Turkish-Brazilian efforts resulted in the Tehran declaration in which Iran agreed to freeze local enrichment in exchange for equally enriched uranium to be supplied by France and Russia. The US had initially encouraged Turkey to go ahead with its efforts, hoping that Iran would not agree. When Iran responded positively to Turkish mediation, Washington backed off. It resorted instead to the UN Security Council to impose further sanctions on Iran. Angered by what it considered as a slap on the face by the US, Ankara, which at the time held a non-permanent seat in the UN Security Council, surprised many, including Tehran, when it voted against the US-sponsored resolution. The Turkish-Iranian honeymoon seems to have come to an end. The two countries have just rediscovered the harsh realities of Middle Eastern politics. They seem to disagree on almost every single issue in the region.
Sphere of influence
In fact, two key developments have played vital role in ending the honeymoon between the two big regional powers: the US withdrawal from Iraq and the Syrian uprising. When the US completed the withdrawal of its forces from Iraq by the end of 2011, it was already apparent that Iran has emerged as the dominant power in the country. This situation allowed Tehran to secure a sphere of influence stretching from western Afghanistan to the Mediterranean. Turkey saw a Shiite crescent in the making, consisting of Iraq, Syria and Hezbollah and led by Iran. For Ankara, this worrying development if allowed to materialise unhampered could fundamentally change the political landscape of the entire region.

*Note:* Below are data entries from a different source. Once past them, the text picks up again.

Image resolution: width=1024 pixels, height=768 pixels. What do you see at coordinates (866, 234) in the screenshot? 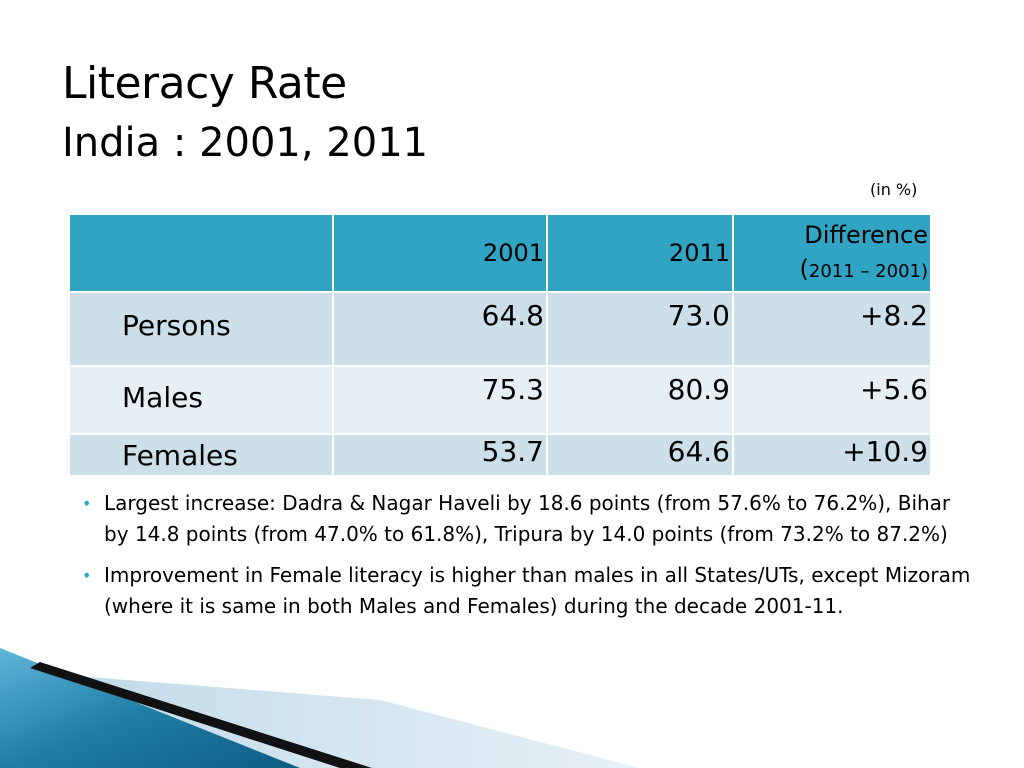
I see `header-difference-label: Difference` at bounding box center [866, 234].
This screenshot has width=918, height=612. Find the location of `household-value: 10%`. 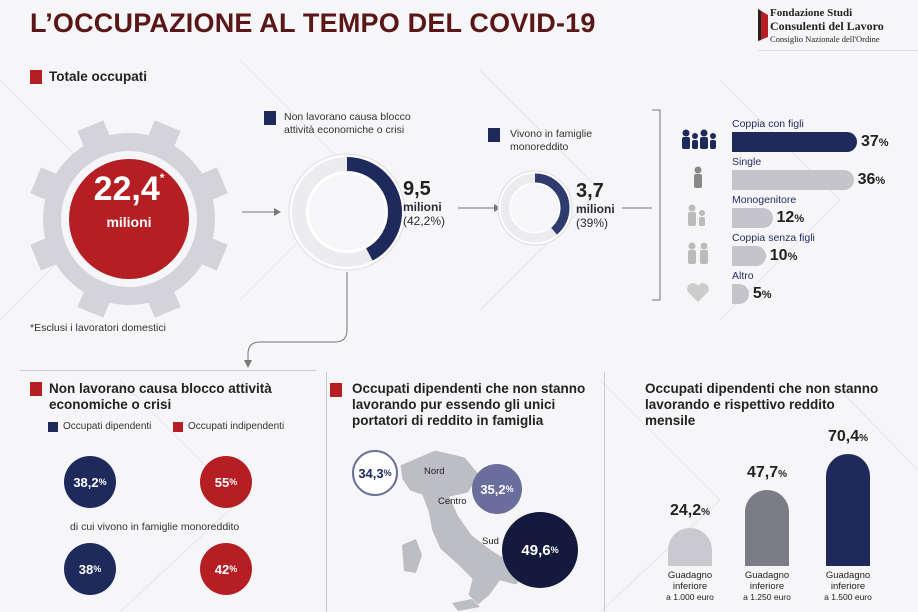

household-value: 10% is located at coordinates (784, 256).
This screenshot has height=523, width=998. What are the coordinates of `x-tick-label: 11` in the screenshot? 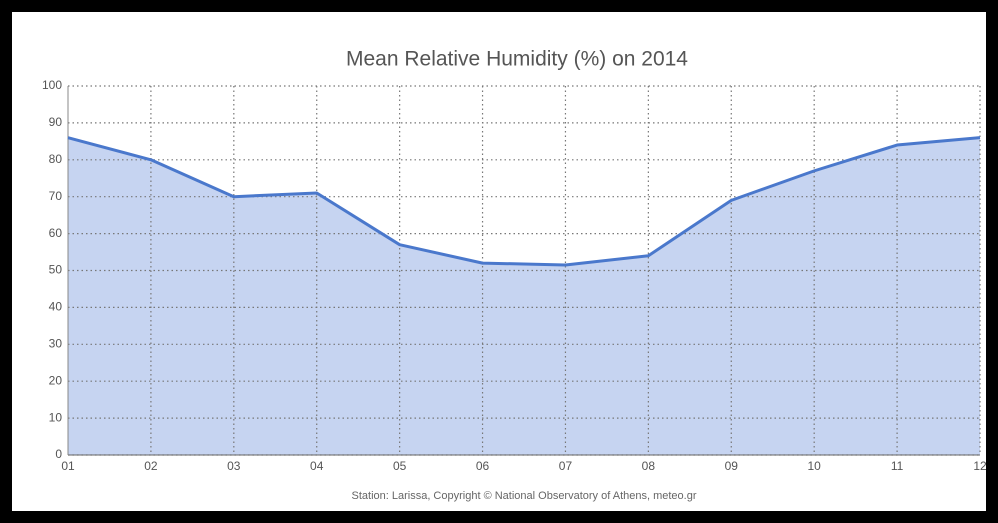 It's located at (898, 466).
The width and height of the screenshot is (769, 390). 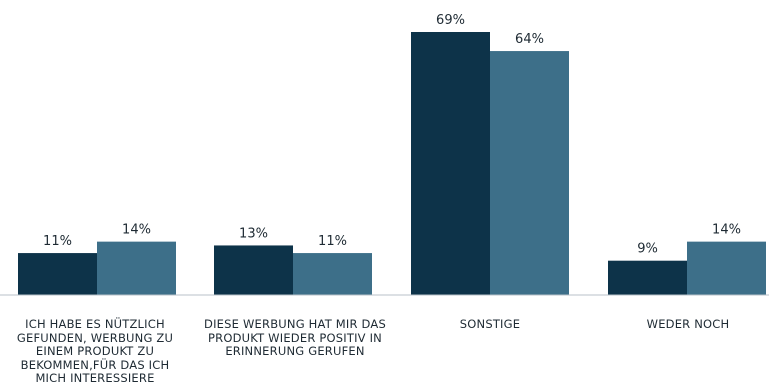 What do you see at coordinates (58, 242) in the screenshot?
I see `value-label-0-series-0: 11%` at bounding box center [58, 242].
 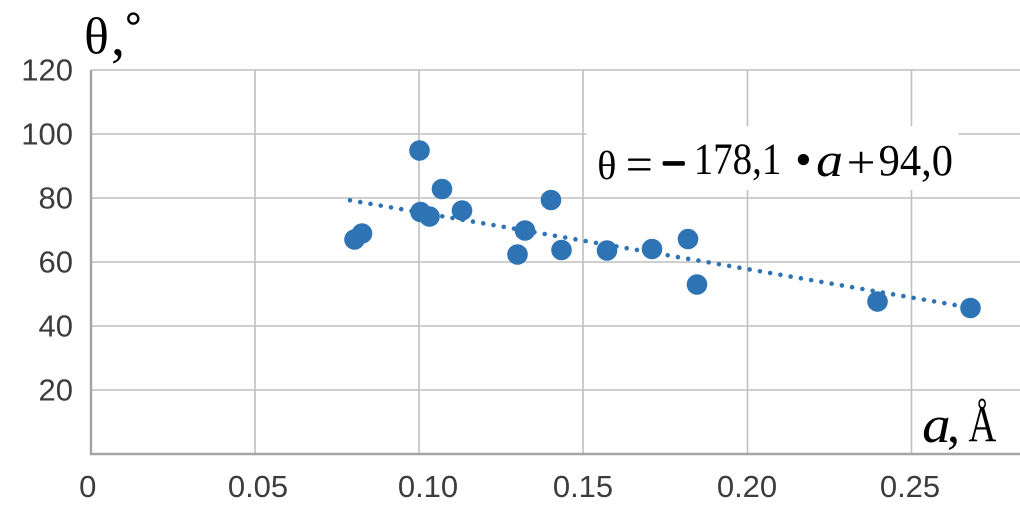 I want to click on svg-text: 40, so click(x=56, y=326).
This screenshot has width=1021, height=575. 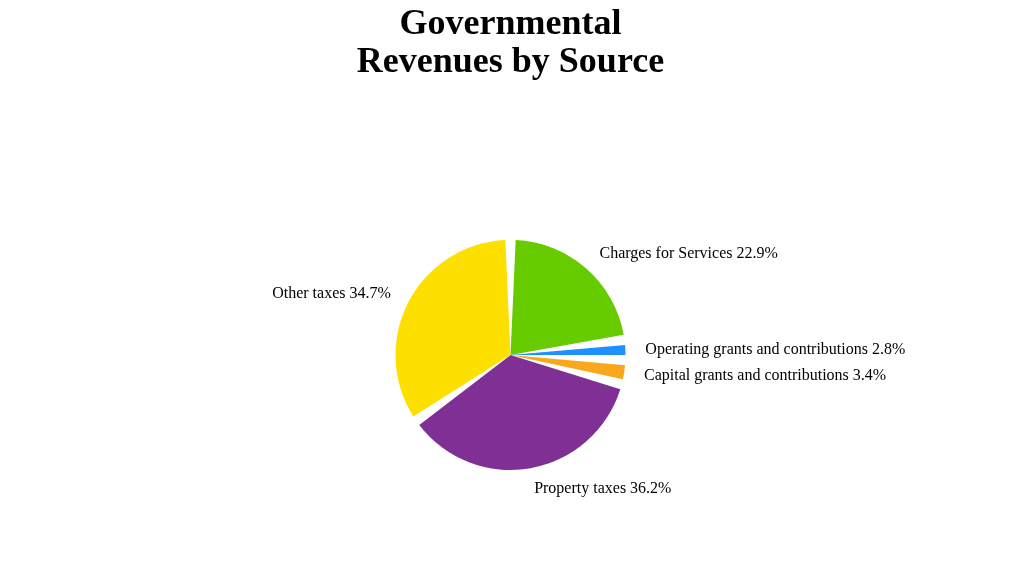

The breakout of the Syrian uprising presented Turkey, therefore, with a golden opportunity to address this geo-strategic dilemma. Syria emerged as an ideal arena to check Iran's power and contain its ambitions. At present, the polarisation is clearly taking a sectarian flavour and Turkey sees an opportunity to bring about a regime change in Damascus.
Ankara has, therefore, openly sided with the Syrian National Council (SNC), an umbrella of Syrian opposition groups, and is also hosting the Free Syrian Army, a group of Sunni defectors, seeking to bring down the Syrian regime. If its calculus works, Ankara may be one step closer to its neo-Ottoman aspirations, helping to spearhead Sunni, political Islamic movements in the Middle East and North Africa. Against this backdrop, it may well be that Ankara's decade-long, improving relations with Tehran have come to an end. Turkey's support of the Syrian opposition explicitly threatens Iran's expanding power in the region and its ideological sphere of influence. Turkey may thus increase its cooperation with the West against Iran while Tehran might start using the PKK (Kurdistan Workers' Party) as leverage against Ankara.
Dr Marwan Kabalan is the Dean of the Faculty of International Relations and Diplomacy at the University of Kalamoon Damascus, Syria.